India buys Hormuz passage, ship by ship

4 min read
09:04UTC

Two Indian tankers crossed the strait after direct diplomacy with Tehran. Twenty-two remain stranded, and Iran wants three seized vessels returned as the price of continued access.

ConflictDeveloping
Key takeaway

Iran is converting vessel seizures into renewable diplomatic leverage, deployable country by country.

Two Indian-flagged LPG tankers transited the strait of Hormuz safely on Saturday after direct diplomatic engagement between New Delhi and Tehran. Iran's ambassador to India confirmed the passage 1. Tehran's price: return of three tankers seized by India's Coast Guard in February 2. India has 22 vessels still stranded west of the strait.
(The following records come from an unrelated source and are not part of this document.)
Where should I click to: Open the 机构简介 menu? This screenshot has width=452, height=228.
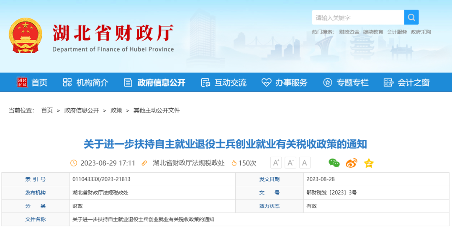pyautogui.click(x=86, y=82)
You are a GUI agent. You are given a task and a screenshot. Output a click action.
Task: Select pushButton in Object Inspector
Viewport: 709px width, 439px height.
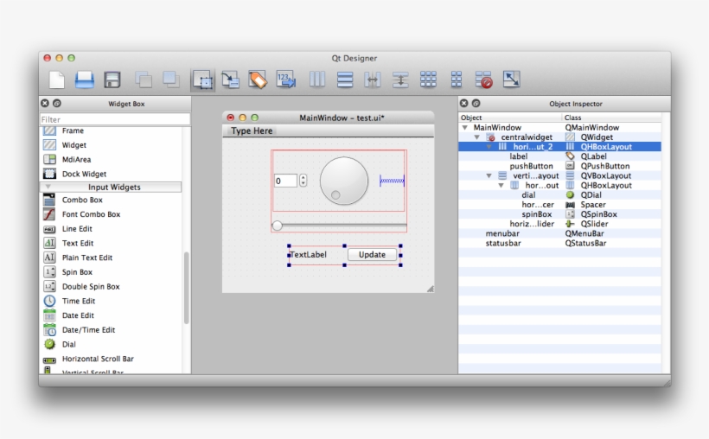[531, 166]
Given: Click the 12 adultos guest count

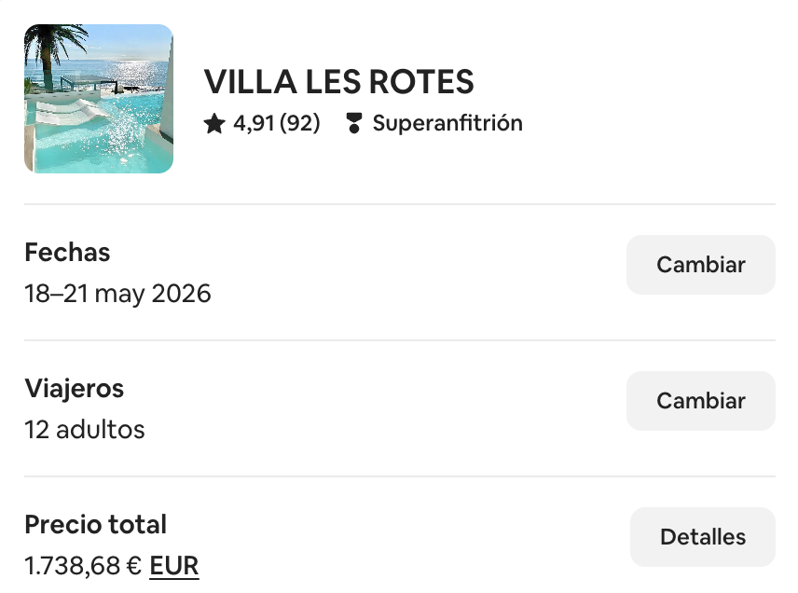Looking at the screenshot, I should point(84,430).
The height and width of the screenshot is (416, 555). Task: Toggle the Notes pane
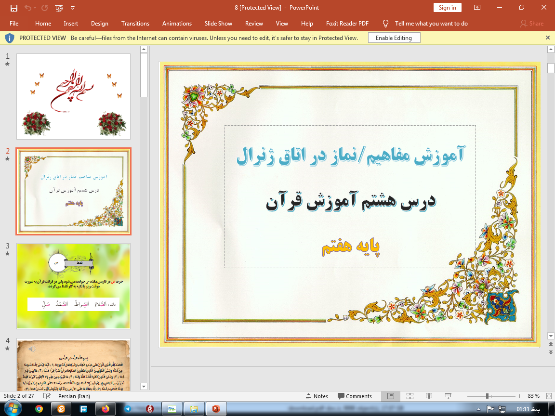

No blanket arrangement exists — each crossing requires a separate negotiation.

The mechanism matters more than the two ships. When the IRGC declared on 10 March that "not a litre of oil" would pass through Hormuz , the declaration was absolute. In practice, it is conditional. Chinese-operated vessels had already moved 11.7 million barrels through the strait by that date, broadcasting AIS messages emphasising Chinese ownership and crew composition . India has now secured its own bilateral channel. The blockade is not a wall — it is a gate, and Tehran holds the key.

The structure creates a two-tier strait. Countries that maintain direct diplomatic relationships with Iran negotiate passage. Countries aligned with the US military campaign do not transit. India and China now have a direct incentive to stay out of any escort Coalition: they get better terms bilaterally than they would inside a multinational force the US itself says is not ready to operate . Every country Trump called on to send warships — Australia, Japan, the UK, Germany, France — declined within 72 hours. India's bilateral deal shows one reason why: for import-dependent economies, diplomacy with Tehran delivers ships through the strait. Military alignment with Washington does not.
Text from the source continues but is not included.